Still, somehow this brings to mind a line my grandmother used to say on the Finnish independence day: "Jos itsenäisyys merkitsee itsekkyyttä, miksi sitä edes juhlitaan?" Which roughly translated means, "If independence means selfishness, why is it even celebrated?" When I first heard it, it was shocking, because it was so against the grain of everything else I had heard, and everything that had been spoken on the Finnish history lessons about how important the independence was for Finland. Independence days are proudly celebrated in many countries, and understandably so, if that independence, that right to be your own country, has been fought for. If that right has been fought for, particularly if a small country has been under the thumb of a bigger coutnry or an empire and there has been a risk that their own particularities would be taken over. Abd still, I can't get that seed away from my mind, that my grandmother planted so many years ago. And I think it boils down to the idea, that if I assert my own uniqueness, I am simultaneously asserting a separation from that, which is different from me. I am assigning it as other from me, as weird.
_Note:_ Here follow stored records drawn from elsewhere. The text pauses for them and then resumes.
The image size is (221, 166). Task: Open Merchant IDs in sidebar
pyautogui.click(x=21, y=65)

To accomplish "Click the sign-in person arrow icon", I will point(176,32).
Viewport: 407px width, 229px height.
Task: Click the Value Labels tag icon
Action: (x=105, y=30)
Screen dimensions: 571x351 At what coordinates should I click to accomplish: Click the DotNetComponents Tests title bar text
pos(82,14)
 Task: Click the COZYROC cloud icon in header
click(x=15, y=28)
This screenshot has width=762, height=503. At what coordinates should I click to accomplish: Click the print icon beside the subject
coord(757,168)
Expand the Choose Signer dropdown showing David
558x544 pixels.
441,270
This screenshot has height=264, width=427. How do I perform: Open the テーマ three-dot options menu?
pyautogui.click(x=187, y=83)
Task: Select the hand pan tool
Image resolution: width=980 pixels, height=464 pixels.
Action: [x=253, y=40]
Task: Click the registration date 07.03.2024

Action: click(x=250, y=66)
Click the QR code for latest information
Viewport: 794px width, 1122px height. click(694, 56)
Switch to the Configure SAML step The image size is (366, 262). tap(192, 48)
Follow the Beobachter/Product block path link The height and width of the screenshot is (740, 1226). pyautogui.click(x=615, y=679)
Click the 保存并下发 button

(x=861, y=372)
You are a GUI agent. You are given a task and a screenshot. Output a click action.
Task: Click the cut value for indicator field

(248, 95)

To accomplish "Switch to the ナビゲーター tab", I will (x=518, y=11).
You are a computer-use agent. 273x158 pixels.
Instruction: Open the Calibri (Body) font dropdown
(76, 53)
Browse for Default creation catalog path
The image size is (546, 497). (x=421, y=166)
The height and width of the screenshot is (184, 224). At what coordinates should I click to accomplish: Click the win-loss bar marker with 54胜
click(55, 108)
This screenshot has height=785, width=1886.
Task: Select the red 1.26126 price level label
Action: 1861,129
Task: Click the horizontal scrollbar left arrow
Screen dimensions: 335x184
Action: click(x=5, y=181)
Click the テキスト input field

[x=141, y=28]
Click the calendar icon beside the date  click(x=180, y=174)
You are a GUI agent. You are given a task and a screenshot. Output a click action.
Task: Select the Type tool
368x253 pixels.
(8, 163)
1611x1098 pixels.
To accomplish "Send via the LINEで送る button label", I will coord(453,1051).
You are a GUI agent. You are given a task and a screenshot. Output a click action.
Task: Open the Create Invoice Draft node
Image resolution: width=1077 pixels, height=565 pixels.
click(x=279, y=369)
But this is starting to echo some of the things I spoke about in an earlier episode, maybe the alienation-episode, so let's try to get back to the essence. The experience of weird.

So what is weird? How do we construct these notions of what’s weird or not? Well, I guess it is when something differs from what you’re used to, differs from normal behavior, whatever you see as normal.

This brings to my mind an event in the playground, where I was with my toddler on a sunny Saturday afternoon in the summer. I was sitting on a bench, watching my child run, explore and play in the sandbox. Occasionally, I noticed the silence of the calm afternoon would be broken by high pitched screams of “Hey!”. I turned my gaze, and saw a girl standing barefooted by a path, with a round plastic toy in her hand. It looked like the lid from a plastic toy kettle, and she was using it almost as a mouthpiece, or sometimes cradling it as a precious animal, or object, that she would whisper to, and then, consistently and very loudly yell "Hey!" “Hey hey!”

My gaze wandered around, searching for the girls parents, as she was only a few years older than my own child. My eyes landed on a man sitting on the bench next to me. He was calmly gazing up at her every now and then, and he had a pair of small shoes nestled between his own feet. By her barefoot feet I then deduced that these must be her shoes. Occasionally the man would talk in the phone or watch the screen, but his gaze always returned to her. From his calm demeanor, I also calmed down, and accepted the “hey-screams” from the girl as a part of the background noise, blending in with the traffic sounds and seagulls yelling. I could see that the girl closed her eyes sometimes, to feel the cool breeze, that occasionally brought comfort to an otherwise hot day. Or so it appeared. When I focused on that, on watching the way she enjoyed the wind or seemed to enjoy hearing her own voice, I could recognize something that we shared, I remembered how I also sometimes enjoyed feeling the wind with my eyes closed, and I remembered, how I had also enjoyed experimenting with my voice, making weird sounds. I remembered that time in choir practice when I stopped doing that. In the end, I felt a connection to that screaming girl. Instead of staying only in the space of comparing differences, or seeing her as weird, I found shared ground.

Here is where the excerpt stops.